Although I was infuriated that the talk’s organisers decided to show one of the most devastating scenes in modern cinema (from Paddy Considine’s masterpiece Tyrannosaur – very few other films have made me cry) to the audience, utterly decontextualizing it and therefore stripping it of much of its power, the audience got an appreciation of her immense skill at handling non-comedic roles. I got to speak to her for a bit at the end, when she was informally chatting with her fans. To my surprise, I was the first person to ever ask her: “Jez or Mark?” “Long-term, or one-night stand?” she asked. Peep Show fans: Olivia Colman would rather have Jez than Mark as a long-term lover. “Good choice,” I replied spinelessly, knowing full well that I’d have probably gone for Mark.

Her other reflections included her love for Considine, her favourite director to have worked with: he expertly provides a “safe environment”, treats his actors with respect but not obsequience, and his nod of approval “is worth ten Oscars”. Oh, and her final piece of advice: “If you ever get to dance with Nick Frost – do it.”

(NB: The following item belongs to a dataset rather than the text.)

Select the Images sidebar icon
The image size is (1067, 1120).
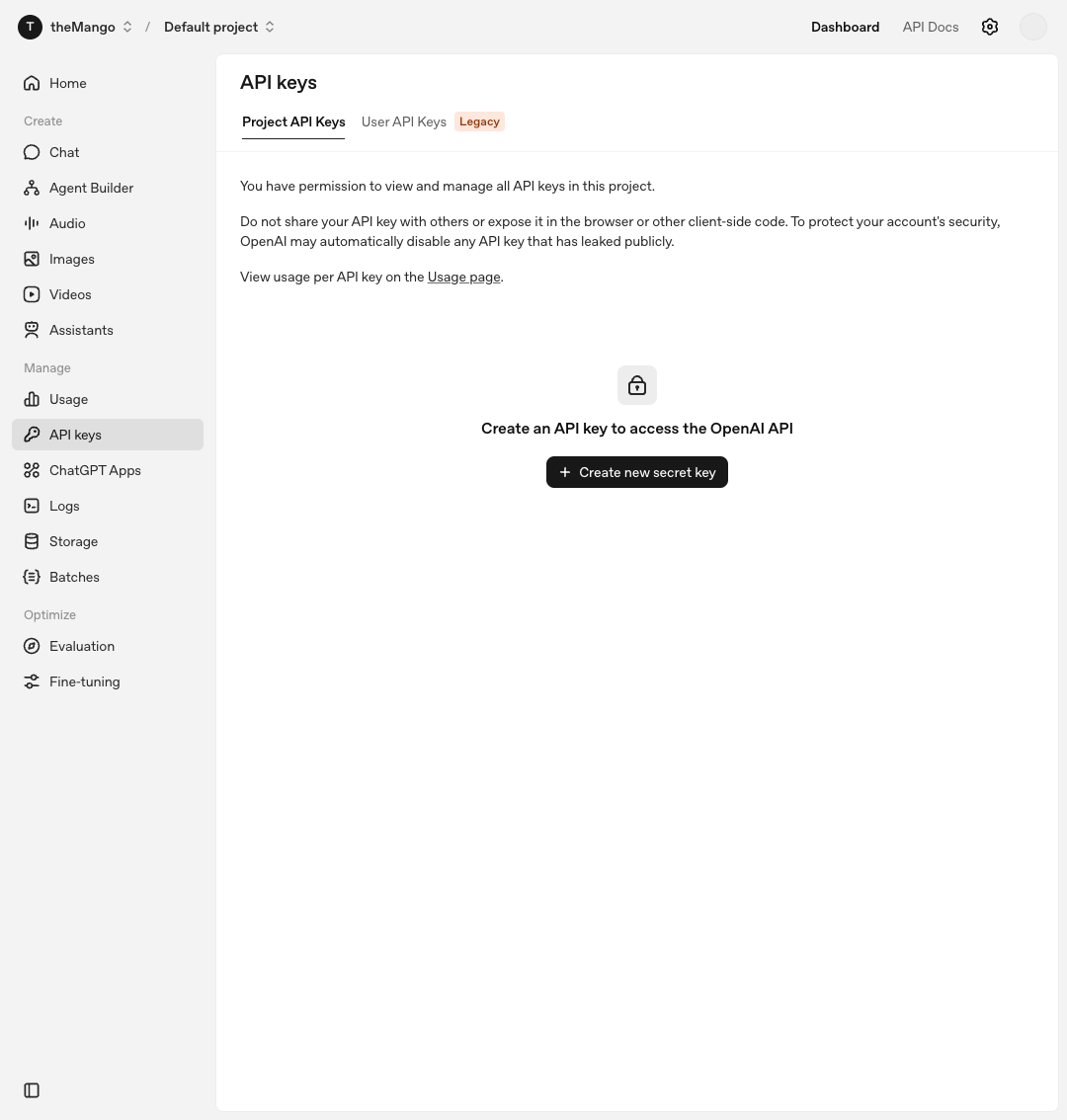(32, 260)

Closing Gala with Eddie Redmayne…

The weekend drew to a close with a ceremony that took place in the opulent surroundings of one of the main galleries of the Fitzwilliam Museum. In this spectacular yet intimate setting, Eddie Redmayne was the main guest speaker.

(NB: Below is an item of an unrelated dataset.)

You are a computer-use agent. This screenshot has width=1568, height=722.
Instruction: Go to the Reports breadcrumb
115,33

Redmayne, Cambridge History of Art graduate and star of Tom Hooper’s recent adaptation of Les Miserables, was interviewed by Jack Parlett, the festival administrator, in a two-hour talk that touched upon the actor’s time at Cambridge, his film and television career so far, and the challenges of live singing as required by his role as the young revolutionary Marius in Hooper’s film.

He told the audience about how “weird” it was to be back at the Museum, mentioning that his undergraduate lectures took place there. He credited his time at Cambridge for preparing him for an acting career; his memories of essay crises and weekday nights at Life were met with knowing laughter from the audience. Parlett’s incisive questioning and Redmayne’s comprehensive responses made for a very entertaining evening, and a fitting end to a weekend that saw actors and students from all over the world enjoy the best of the emerging talent in filmmaking and cinema.

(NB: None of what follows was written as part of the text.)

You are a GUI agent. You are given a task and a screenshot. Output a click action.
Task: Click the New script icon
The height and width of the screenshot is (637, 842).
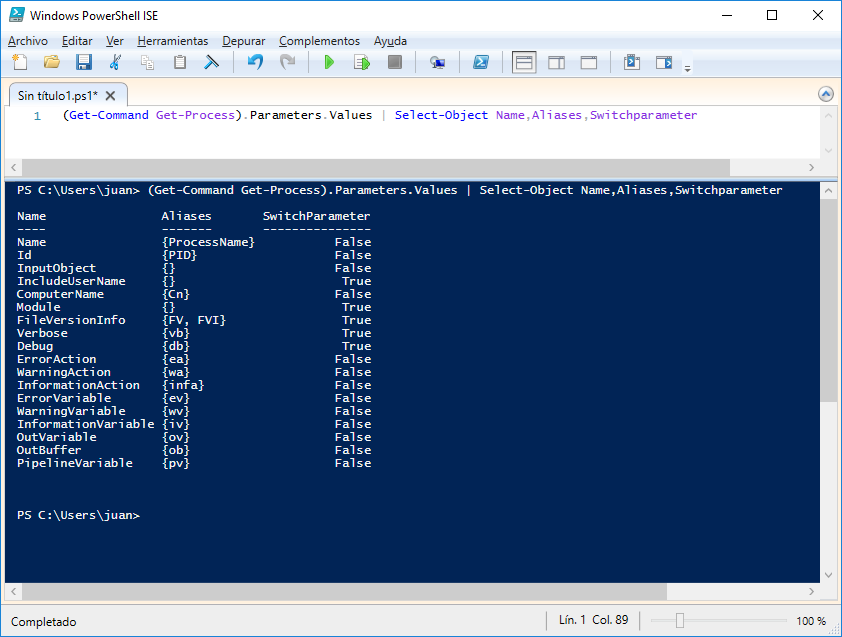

Opening Ceremony with Neil Gaiman…

Calm, charming, his hair looking completely chaotic in varying shades of metallic grey depending on the light, Neil Gaiman enchanted his audience within minutes as he pensively answered the somewhat inane questions of the evening’s interviewer.

After a warm drinks reception at Cripps Court, Magdalene, we made our way downstairs, where Gaiman met the first question (something along the lines of, “How did you end up where you are now?”) with the response: “Mostly by accident.” The talk was characterised by such modesty. We learned about his fruitful relationship with Terry Pratchett, which begat 1990’s Good Omens; his mistrust of Hollywood, and the darkly amusing impunity with which execs fabricate and mislead; and about his happy experience with Steven Moffat on his first episode (β€˜The Doctor’s Wife’) of Doctor Who.

I’ve read none of Gaiman’s books or comics, but still found him wonderfully relatable, interesting, and funny. The Ocean at the End of the Lane, his new book for 1-5 year-olds, is next on my reading list – right after I’m done with A Political Economy of the Middle East.